**Work request:** Begin at the line containing "At what coordinates" and retype each line through the end of the records exactly. Include nothing else and no pictures.

**Information provided:**
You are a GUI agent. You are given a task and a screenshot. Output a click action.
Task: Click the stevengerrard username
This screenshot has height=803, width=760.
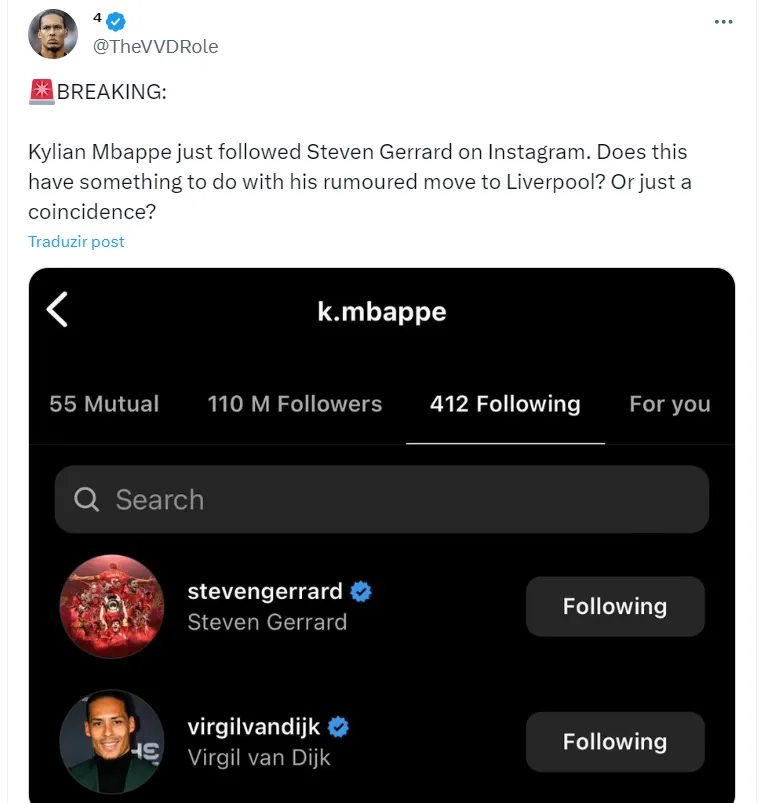(265, 591)
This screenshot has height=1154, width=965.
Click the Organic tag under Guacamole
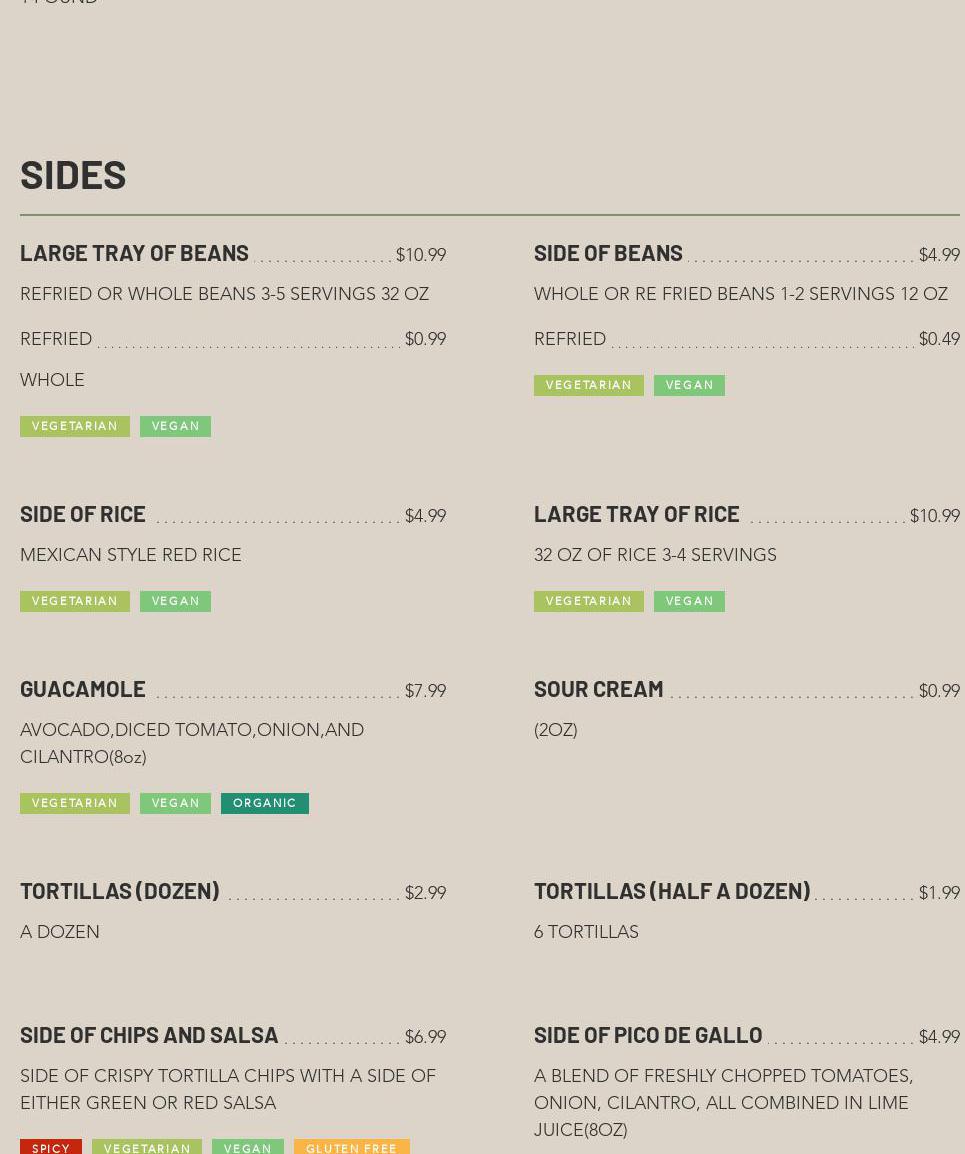click(264, 803)
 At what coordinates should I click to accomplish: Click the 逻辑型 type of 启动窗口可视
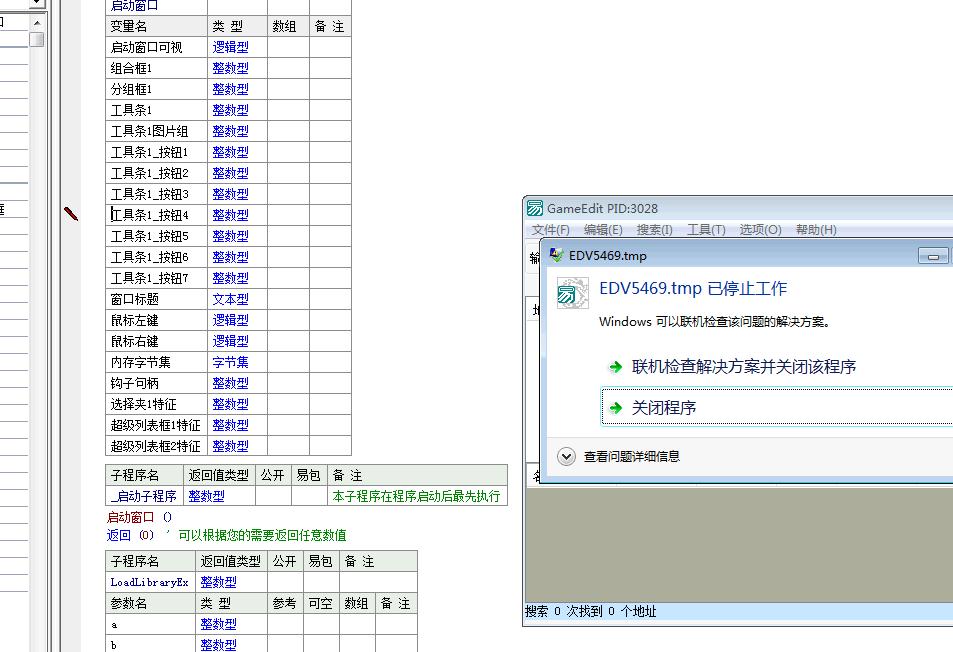[x=230, y=47]
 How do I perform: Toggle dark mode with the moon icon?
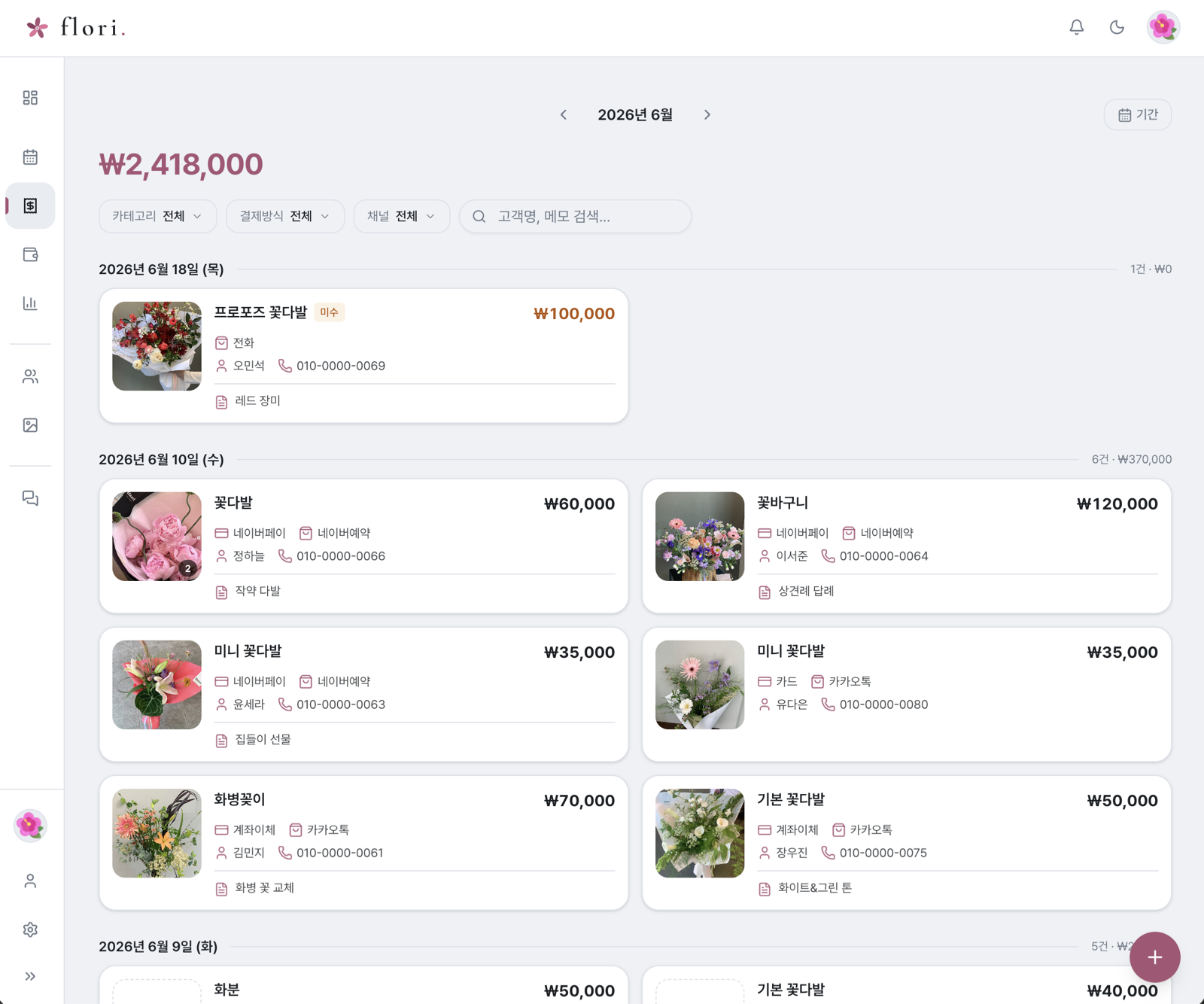(x=1117, y=27)
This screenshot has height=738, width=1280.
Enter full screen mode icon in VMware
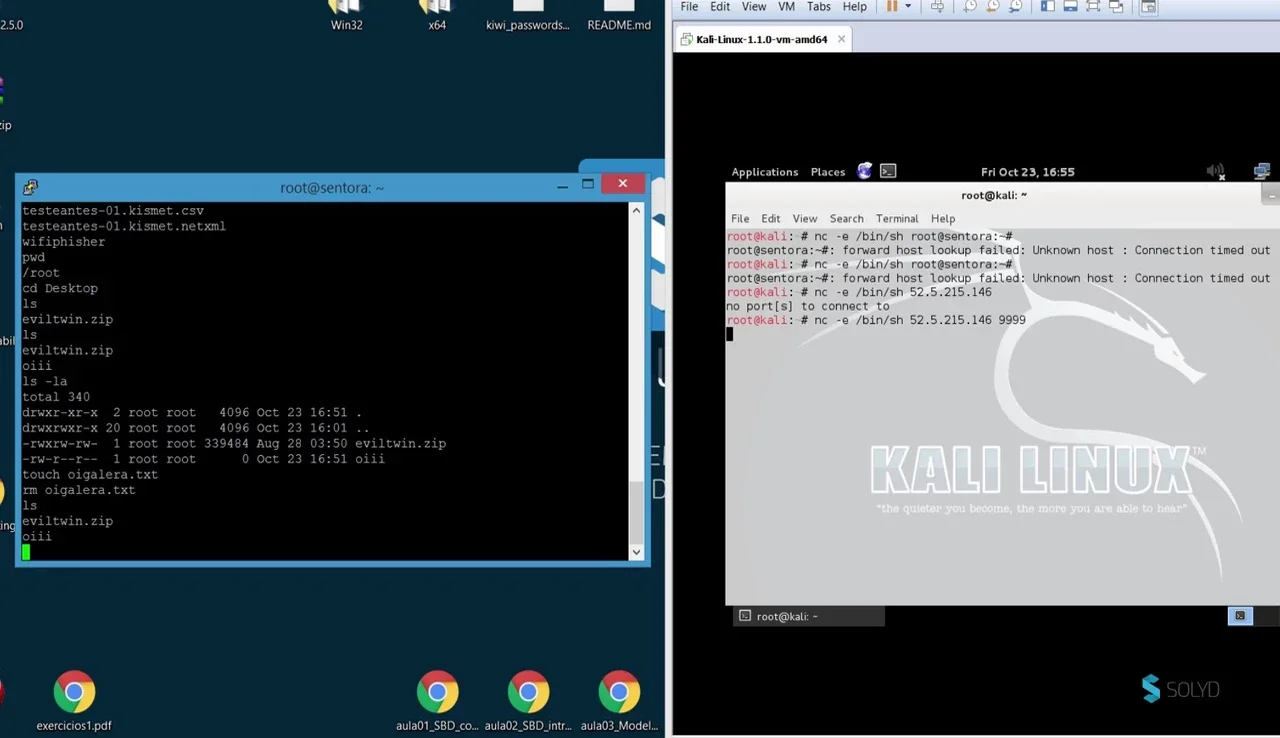(1093, 6)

**Response to the task:**
 At what coordinates should I click to accomplish: Click the 逻辑型 type of 启动窗口可视
[x=230, y=47]
 How do I perform: Toggle dark mode with the moon icon?
(x=1117, y=27)
This screenshot has height=738, width=1280.
Enter full screen mode icon in VMware
(1093, 6)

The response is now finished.